É isto exactamente o que se vai fazendo lá onde o ultra-liberalismo tomou conta dos patrimónios nacionais. É isto que se fez também entre nós, nos poucos locais onde existe procura turística bastante para alimentar a avidez do mercado. Não sendo infelizmente possível demonstrá-lo plenamente nos limites deste texto, como pode ser feito em locais que os comentadores de jornais não frequentam, tomemos em todo o caso uma variável apenas: o preço dos bilhetes, que chega a ser pornográfico em monumentos e museus geridos por privados. Seja nos seus custos faciais, seja em paridades do poder de compra (ppp) no âmbito da União Europeia (única forma séria de fazer comparações), os preços da generalidade dos monumentos e museus geridos pelo Estado resiste bem à confrontação com as médias europeias. Em regime fundacional ocorre o contrário, as mais das vezes. Um português, para visitar o Palácio da Pena paga 17 euros em ppp (14 euros faciais); um alemão, por exemplo, paga 11 euros; um norueguês, 7 euros. Valha-nos o resignado conforto de um romeno, que pagaria 25 euros. Sempre em ppp, a visita ao Escorial ou à catedral e mesquita de Córdova custa a espanhóis 8 euros; à catedral de Burgos, 7 euros; ao museu/gruta de Altamira, 3 euros. E não se pense que se trata de situação específica dos países periféricos: a visita ao castelo de Neuschwanstein ou ao palácio de Schonbrunn, custam menos de 9 euros cada. E tudo isto dentro de regimes que contêm amplíssimas margens de isenção, total ou parcial, por nacionalidades, idades, tipos de exposições ou outros critérios. A visita a Pompeia, por exemplo, custa 5,5 euros para todos os cidadãos da UE entre os 18 e os 25 anos. O contrário do que se passa no Monte da Lua, onde até se anulou a gratuitidade universal uma vez por mês, como ocorre em todos os monumentos e museus nacionais, limitando-a magnanimamente, por "responsabilidade social" certamente, aos habitantes de Sintra (azar dos da Amadora, que mesmo estando mais próximos do Palácio de Queluz do que os seus vizinhos sintrenses, disso não podem aproveitar).
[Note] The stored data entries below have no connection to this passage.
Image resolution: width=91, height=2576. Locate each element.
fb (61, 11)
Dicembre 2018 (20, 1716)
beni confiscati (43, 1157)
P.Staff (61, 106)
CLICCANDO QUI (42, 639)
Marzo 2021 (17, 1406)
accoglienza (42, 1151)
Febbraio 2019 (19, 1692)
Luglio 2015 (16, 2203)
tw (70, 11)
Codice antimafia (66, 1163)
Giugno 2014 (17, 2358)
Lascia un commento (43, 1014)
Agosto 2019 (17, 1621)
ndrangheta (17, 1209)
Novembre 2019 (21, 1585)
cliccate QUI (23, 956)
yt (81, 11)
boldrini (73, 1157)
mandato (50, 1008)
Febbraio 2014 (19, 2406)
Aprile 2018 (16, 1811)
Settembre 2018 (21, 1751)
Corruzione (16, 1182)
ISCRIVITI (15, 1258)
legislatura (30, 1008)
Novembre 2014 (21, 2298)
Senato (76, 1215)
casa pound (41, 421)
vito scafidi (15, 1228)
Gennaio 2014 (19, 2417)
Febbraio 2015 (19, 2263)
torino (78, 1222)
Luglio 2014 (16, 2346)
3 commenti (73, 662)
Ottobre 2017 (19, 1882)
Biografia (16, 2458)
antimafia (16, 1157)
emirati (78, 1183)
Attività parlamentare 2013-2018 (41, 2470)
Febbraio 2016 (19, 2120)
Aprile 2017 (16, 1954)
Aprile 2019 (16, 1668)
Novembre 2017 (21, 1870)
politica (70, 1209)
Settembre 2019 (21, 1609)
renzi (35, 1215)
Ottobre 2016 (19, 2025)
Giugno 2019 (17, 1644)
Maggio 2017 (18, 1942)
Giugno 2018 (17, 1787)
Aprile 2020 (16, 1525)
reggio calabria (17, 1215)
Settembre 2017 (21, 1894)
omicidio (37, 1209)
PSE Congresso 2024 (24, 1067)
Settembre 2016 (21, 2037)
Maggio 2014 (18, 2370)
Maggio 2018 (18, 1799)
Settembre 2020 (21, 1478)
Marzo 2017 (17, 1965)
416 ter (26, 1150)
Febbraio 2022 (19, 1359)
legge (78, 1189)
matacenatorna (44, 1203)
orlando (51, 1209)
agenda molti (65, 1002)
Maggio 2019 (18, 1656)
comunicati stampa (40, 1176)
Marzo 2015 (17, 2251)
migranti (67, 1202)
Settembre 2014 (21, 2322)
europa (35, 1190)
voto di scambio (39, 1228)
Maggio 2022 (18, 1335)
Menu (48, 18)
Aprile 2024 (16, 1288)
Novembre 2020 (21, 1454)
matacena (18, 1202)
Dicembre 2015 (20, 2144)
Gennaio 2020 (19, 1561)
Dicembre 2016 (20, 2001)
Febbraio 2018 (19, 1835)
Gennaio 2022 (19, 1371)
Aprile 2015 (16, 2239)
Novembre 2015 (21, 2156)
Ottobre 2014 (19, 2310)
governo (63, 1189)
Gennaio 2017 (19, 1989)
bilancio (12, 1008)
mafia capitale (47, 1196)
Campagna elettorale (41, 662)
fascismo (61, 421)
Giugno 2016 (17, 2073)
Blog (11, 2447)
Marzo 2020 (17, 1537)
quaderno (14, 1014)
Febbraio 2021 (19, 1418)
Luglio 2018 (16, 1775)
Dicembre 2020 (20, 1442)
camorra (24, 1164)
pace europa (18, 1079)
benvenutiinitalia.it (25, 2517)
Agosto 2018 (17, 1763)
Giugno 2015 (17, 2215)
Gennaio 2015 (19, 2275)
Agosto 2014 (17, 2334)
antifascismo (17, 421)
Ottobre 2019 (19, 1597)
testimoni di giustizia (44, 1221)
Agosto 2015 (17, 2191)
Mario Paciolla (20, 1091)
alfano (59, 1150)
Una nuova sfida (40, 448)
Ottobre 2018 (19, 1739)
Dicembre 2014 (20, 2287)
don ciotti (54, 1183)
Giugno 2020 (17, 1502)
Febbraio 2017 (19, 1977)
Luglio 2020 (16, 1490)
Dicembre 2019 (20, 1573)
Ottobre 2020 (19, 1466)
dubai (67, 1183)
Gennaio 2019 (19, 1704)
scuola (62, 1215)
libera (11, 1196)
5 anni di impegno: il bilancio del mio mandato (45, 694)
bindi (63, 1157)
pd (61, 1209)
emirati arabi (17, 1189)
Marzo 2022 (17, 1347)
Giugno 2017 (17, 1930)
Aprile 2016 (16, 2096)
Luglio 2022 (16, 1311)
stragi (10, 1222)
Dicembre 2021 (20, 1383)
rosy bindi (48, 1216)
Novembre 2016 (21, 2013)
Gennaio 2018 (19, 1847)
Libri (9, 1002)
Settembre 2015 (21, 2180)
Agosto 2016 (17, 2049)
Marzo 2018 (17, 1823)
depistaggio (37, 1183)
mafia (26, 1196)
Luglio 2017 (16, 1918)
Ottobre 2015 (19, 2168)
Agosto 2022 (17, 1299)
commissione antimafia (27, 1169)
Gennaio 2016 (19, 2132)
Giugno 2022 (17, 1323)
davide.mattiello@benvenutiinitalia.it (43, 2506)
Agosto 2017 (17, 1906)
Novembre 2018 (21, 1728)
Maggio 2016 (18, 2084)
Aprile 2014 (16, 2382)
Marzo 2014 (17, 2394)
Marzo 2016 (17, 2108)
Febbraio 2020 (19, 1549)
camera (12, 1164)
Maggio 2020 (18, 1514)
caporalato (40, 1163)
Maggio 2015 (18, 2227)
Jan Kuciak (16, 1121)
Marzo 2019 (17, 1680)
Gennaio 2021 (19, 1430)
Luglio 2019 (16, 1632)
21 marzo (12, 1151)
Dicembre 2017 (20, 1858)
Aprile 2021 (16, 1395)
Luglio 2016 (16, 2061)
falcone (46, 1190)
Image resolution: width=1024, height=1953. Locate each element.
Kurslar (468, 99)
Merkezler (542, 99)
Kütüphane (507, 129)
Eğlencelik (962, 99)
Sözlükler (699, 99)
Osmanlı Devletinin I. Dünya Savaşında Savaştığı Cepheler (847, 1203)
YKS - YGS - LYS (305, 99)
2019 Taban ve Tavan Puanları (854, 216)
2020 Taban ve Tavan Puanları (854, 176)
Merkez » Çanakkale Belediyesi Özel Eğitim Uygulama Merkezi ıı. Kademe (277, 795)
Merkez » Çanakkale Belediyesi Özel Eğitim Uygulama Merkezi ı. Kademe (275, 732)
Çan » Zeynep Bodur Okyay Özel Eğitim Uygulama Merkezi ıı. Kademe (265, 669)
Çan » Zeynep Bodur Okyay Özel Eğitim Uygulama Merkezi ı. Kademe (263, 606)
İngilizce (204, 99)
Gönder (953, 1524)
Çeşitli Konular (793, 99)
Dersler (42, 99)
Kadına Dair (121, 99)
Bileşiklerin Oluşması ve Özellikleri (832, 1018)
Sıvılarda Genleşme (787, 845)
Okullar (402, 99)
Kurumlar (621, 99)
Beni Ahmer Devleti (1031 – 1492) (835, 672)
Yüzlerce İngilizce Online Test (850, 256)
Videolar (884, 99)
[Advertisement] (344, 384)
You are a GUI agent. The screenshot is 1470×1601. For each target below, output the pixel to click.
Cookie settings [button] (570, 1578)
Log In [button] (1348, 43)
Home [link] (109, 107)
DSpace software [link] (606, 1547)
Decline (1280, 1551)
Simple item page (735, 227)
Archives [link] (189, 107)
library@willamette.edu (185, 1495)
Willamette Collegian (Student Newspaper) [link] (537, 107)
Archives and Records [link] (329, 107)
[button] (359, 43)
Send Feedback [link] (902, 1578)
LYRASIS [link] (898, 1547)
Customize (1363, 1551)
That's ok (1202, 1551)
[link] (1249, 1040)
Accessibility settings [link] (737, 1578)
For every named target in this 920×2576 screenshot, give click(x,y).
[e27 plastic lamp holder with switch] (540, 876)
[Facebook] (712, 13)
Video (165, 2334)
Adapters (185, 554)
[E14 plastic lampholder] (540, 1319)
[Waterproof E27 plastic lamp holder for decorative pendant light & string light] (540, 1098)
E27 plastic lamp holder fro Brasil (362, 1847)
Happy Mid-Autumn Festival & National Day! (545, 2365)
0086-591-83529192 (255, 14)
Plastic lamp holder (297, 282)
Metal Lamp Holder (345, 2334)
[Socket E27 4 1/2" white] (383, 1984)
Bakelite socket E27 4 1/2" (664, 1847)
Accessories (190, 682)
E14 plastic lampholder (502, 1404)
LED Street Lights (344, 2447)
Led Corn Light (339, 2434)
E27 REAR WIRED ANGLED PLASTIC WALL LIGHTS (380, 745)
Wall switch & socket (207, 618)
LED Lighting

Estamos para ver o que ali vai acontecer agora que o governo prometeu alargar as gratuitidades aos fins-de-semana.

Não admira, enfim, que no plano preparado por António Lamas para o eixo Belém-Ajuda, do qual tanto a tutela governamental do património cultural como a autoridade municipal foram na prática arredadas (postas primeiro ao nível de todos os demais intervenientes, numa piedosa "Comissão de Aconselhamento", e ouvidas depois em conversas de surdos), se falasse mais de meia centena de vezes em valor e afins e nenhuma em cidadania (duas, apenas incidentalmente, em cidadãos); se falasse várias dezenas de vezes em riqueza, receita, investimento, bens, distrito cultural... e nenhuma ou raras vezes em gratuitidade, universalidade  ou até em monumento e história. Não é que se tratasse de um plano inepto, não senhor. Lido nas entrelinhas, percebiam-se já nele as fontes de receita que um dia poderiam dispensar parte do investimento público e seriam garantidas pelo arrendamento a privados de espaços nobres expectantes, como os que se destinam aos módulos por construir no CCB (e daí o alvoroço de alguns empresários da hotelaria, que já estavam convencidos das novas oportunidades de negócio). Era, pois, um programa competente, sobretudo em matéria de construção de cidade, e muito pode nele ser repescado. Mas era um plano de engenheiros, pouco de patrimonialistas e nada de museólogos (basta ler a respectiva ficha técnica). Um plano além disso mercantilista em elevado grau, desprovido de compromisso cívico e sobretudo sem a alma nacional que nos faz sermos o que somos no longo curso do tempo. Se terminou, apenas podemos dizer requiescat in pace.